The Forest Maiden is typically grouped with the Queen and Sorceress Aspects as part of a "power triad": power over nature, over humanity, and over the supernatural. This Aspect, however, does not mesh well with her Mother and Crone counterparts. She chafes at the artificial laws of the Queen and views the Sorceress's arcane power with suspicion. For their part, they do not get along too well with her, but both recognize that her asocial wild nature is integral to her power. The Storm Lord is the only one of the Lords she will associate with. Each regards the other warily, fearing encroachment on her or his sphere, but recognizing a kindred spirit.
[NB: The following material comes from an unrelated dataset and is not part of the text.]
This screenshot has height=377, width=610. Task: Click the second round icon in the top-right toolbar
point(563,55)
Forest Maiden is one of the few Aspects that will have anything to do with Fortuna.
The Forest Maiden has a small and varied following. Knights of the Road with their small holdings deep in the forests may venerate her. Bandits and hermits worship her, as well as ecstatic hunt cults. The hunt cults are by far the most visible of her worshippers, if perhaps the smallest group in reality. Their wild chases and bloody sport (sometimes rumored to include human or other sentient prey) are the stuff of gory fireside tales.
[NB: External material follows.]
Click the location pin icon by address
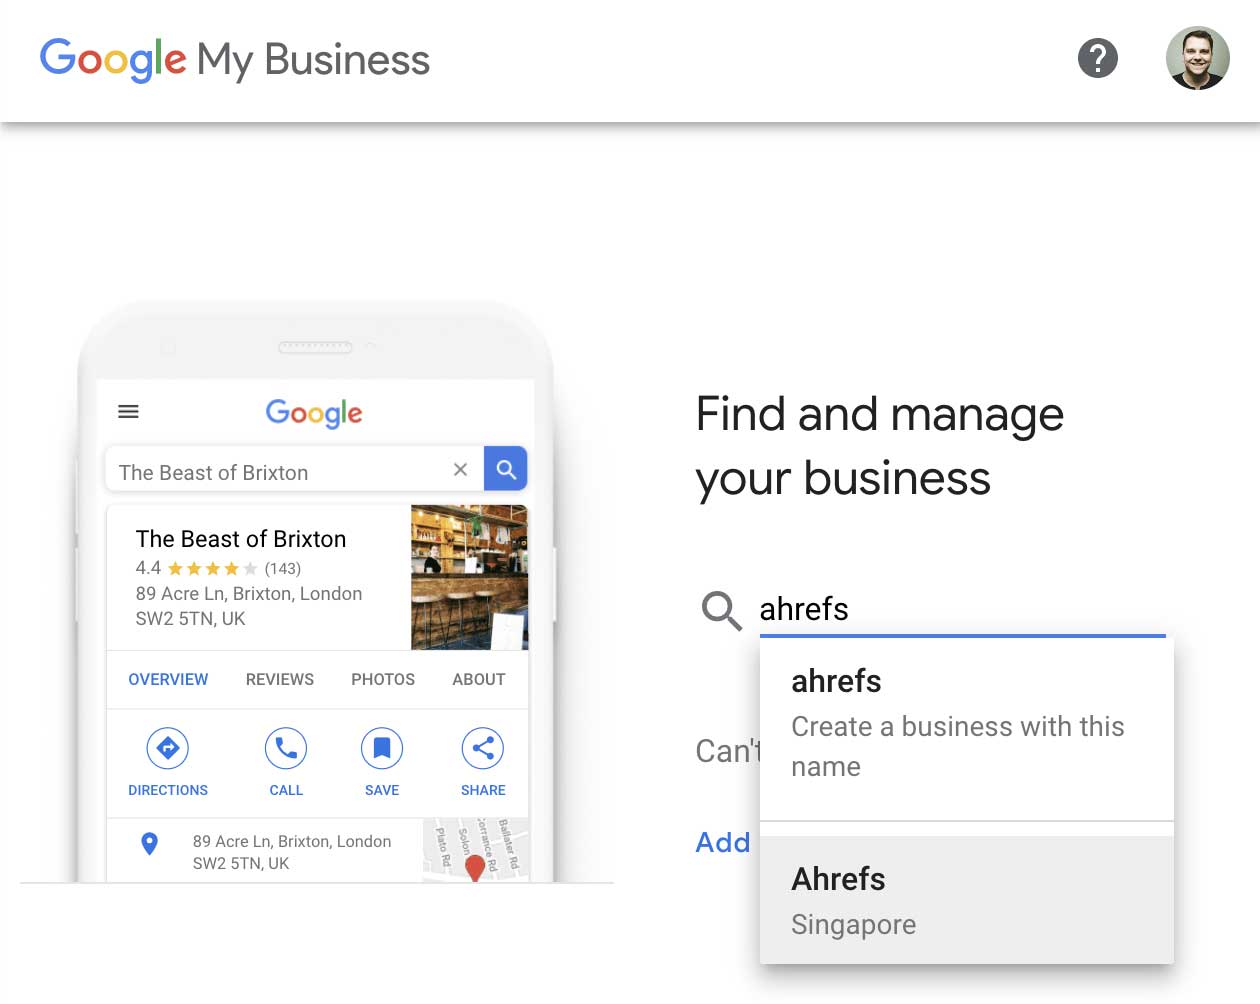This screenshot has height=1004, width=1260. 150,844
The Forest Maiden's own followers produce little artwork; most depictions are found in other temples. She is typically symbolized by a lithe, nude young woman wielding a pair of long knives. Her bird is the hawk. Other clergies often use a hawk's feather to symbolize the Forest Maiden's faith; her followers and clergy themselves prefer some preserved part of an animal they have killed themselves. Claws, antler pieces, and teeth are common. Her colors are green and black.